Mas pense comigo: a gravidade do evento não altera a realidade dos fatos. Por

exemplo, se você for assaltado, é claro que não é culpa sua. Ninguém jamais

escolheria passar por isso. Porém, assim como na hipótese do bebê deixado à sua

porta, você passa a ser responsável por uma situação de vida ou morte. Você

revida? Entra em pânico? Fica paralisado? Avisa à polícia? Tenta esquecer e fingir

que nunca aconteceu? Todas essas possibilidades de reações são escolhas que

você é responsável por fazer ou rejeitar.
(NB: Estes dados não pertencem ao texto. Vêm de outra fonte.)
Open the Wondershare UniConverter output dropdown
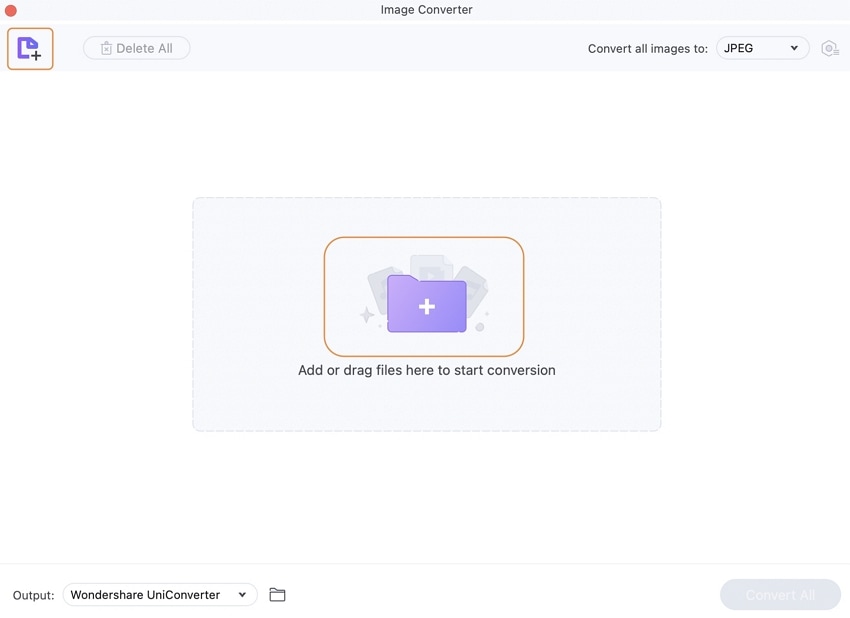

Você não escolheu o assalto, mas mesmo

assim lhe cabe gerir o impacto emocional e psicológico da experiência (e tomar

as devidas providências legais).

Em 2008, o Talibã assumiu o controle do Vale do Swat, uma parte remota do

nordeste do Paquistão, onde logo implementaram seu extremismo muçulmano.

Chega de televisão. Chega de filmes. Chega de mulheres saindo de casa sem

acompanhante. Chega de meninas na escola.

Em 2009, uma paquistanesa de onze anos chamada Malala Yousafzai

começou a se manifestar contra a proibição de estudar. Ela continuou a

frequentar a escola local, arriscando tanto a própria vida quanto a do pai, além

de participar de conferências em cidades próximas. “Como o Talibã se atreve a

tirar meu direito à educação?”, escreveu ela em uma publicação on-line.

Em 2012, aos catorze anos, Malala levou um tiro no rosto quando voltava da

escola. Um soldado talibã mascarado entrou no ônibus armado com um rifle e

perguntou: “Quem é Malala? Digam ou atiro em todo mundo.” Malala se

identificou (uma escolha incrível por si só), e o homem atirou na cabeça dela na

frente de todos os passageiros.

Malala entrou em coma e quase morreu. O Talibã afirmou publicamente que,

se sobrevivesse, seria morta, junto com o pai.

A menina sobreviveu. Hoje autora de um best-seller, Malala ainda fala sobre a

violência e a opressão contra mulheres em países muçulmanos. Em 2014,

recebeu o Prêmio Nobel da Paz por seus esforços. Parece que o tiro no rosto só

lhe deu uma audiência maior e mais coragem que antes. Teria sido fácil para

Malala se acomodar e dizer: “Não posso fazer nada”, ou “Não tenho escolha”.